Most of us reach for filler when a patient points at their under-eye hollows. This study asked whether you can lift the lid-cheek complex without putting anything into the tear trough at all.
Published August 26, 2023 in the Journal of Cosmetic Dermatology, it was a prospective interventional study in 35 volunteers (24 women, 11 men, mean age 39.8, mean BMI 25.2). The investigators injected a neuromodulator low, into the supra-mandibular segment of the upper platysma, four points per side at 5 IU each (20 IU per side). Both infraorbital regions were tracked with clinical scales and semi-quantitative 3D imaging at baseline, 15 days, and 30 days.
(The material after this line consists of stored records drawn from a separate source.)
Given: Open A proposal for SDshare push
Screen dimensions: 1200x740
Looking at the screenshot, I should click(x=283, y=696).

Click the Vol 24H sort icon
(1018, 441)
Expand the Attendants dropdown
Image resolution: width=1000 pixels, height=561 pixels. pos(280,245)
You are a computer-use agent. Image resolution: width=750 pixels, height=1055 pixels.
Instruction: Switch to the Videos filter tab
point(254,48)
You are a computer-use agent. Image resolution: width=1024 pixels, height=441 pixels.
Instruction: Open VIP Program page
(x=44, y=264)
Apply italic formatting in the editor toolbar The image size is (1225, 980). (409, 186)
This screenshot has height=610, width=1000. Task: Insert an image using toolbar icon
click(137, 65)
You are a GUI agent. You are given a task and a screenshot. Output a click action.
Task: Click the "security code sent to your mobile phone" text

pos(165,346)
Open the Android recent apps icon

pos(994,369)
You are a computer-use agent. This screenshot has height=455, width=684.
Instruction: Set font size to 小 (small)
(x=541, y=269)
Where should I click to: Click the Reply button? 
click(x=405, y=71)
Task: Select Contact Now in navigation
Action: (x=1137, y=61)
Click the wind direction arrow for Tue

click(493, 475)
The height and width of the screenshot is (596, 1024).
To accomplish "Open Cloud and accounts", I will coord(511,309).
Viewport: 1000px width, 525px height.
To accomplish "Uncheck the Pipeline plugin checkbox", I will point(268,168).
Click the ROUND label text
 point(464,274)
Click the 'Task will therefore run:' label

Two separate effects showed up, and the difference is the whole point. The 3D scans found a small volume gain of 0.13 cc at 15 days (p=0.001) that had essentially disappeared by day 30 (0.02 cc, p=0.452). The lift held up longer: skin moved upward 0.54 mm at 15 days and was still displaced 0.31 mm at day 30 (both p<0.001). Tear trough, palpebromalar groove, and lid-cheek junction severity all improved versus baseline (all p<0.001). The mechanism is biomechanical, not volumizing. Relaxing the upper platysma releases its downward pull on the midface, letting the infraorbital region settle upward.
The practical read: for mild hollowing in a filler-shy patient or a poor tear-trough candidate, a low-dose platysmal placement can give a real but modest lift. Counsel that it is sub-millimeter, peaks near two weeks, and complements filler in deeper hollows rather than replacing it.